Because Reign of Talon is trying to make the lore feel lived-in rather than decorative. Sierra isn't just a new kit — she's a character with a grievance that connects directly to the founding mythology of Overwatch itself.
The Soldier Enhancement Program angle — that's a callback to Soldier: 76 and Reaper's origins, right?
Exactly. Her mother was the first test subject. So Sierra arrives already entangled in the oldest wounds in the story. She's not asking to join the team so much as demanding answers from it.
The Operation: Grand Mesa event is structured around earning lore through play. Is that a meaningful distinction?
It's an attempt to make discovery feel active rather than passive. You don't read a wiki entry — you unlock chapters by showing up and competing. Whether that lands depends on how well the challenges are paced.
Post Match Accolades returning — that seems like a small feature, but it keeps coming up in the announcement. Why?
Because it changes the emotional texture of a match's ending. Stats reward individual performance. Accolades reward the things that don't show up in numbers — the teammate who peeled for you, the opponent who played with real grace. It makes the game feel less transactional.

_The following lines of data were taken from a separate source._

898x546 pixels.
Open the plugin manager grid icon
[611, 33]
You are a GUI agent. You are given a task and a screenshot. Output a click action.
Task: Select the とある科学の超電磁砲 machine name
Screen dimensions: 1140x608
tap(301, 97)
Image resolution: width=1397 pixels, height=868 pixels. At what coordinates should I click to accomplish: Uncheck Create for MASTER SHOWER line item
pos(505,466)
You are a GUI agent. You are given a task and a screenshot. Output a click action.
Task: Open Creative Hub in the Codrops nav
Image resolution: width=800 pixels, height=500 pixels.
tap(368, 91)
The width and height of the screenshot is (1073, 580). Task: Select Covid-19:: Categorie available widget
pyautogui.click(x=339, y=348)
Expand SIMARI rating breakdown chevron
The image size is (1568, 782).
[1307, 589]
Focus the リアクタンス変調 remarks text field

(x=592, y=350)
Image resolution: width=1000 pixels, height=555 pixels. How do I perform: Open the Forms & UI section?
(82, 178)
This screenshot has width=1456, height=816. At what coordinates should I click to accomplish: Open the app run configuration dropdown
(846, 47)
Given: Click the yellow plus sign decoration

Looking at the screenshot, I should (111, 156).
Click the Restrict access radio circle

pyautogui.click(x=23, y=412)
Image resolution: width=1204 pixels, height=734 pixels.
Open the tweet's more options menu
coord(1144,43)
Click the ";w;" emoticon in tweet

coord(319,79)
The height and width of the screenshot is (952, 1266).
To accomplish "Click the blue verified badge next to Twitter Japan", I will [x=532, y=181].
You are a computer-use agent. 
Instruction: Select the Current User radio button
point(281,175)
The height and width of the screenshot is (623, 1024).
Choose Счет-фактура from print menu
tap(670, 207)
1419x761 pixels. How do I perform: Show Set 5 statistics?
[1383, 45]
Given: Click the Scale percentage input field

The Antarctic Peninsula rework is described in fairly technical terms. What's the underlying problem it's solving?
Stalemates. Maps with tight chokes and limited flanks tend to produce the same engagements over and over. Opening up the geometry gives teams more ways to apply pressure and more decisions to make.
The Switch 2 port at 60 FPS — is that a technical achievement or just table stakes for a modern port?
For a game that runs at higher frame rates on PC and console, 60 FPS in handheld mode is genuinely notable. The Switch 2 is more capable hardware, but sustaining that performance while maintaining cross-play is not trivial.
The WEBTOON series feels like an unusual expansion. What does a weekly comic add that the game can't?
Pacing and interiority. Games are good at spectacle and action. Comics can slow down, linger on a conversation, let a character sit with something. If the romance thread is real, that's almost impossible to do well inside a match.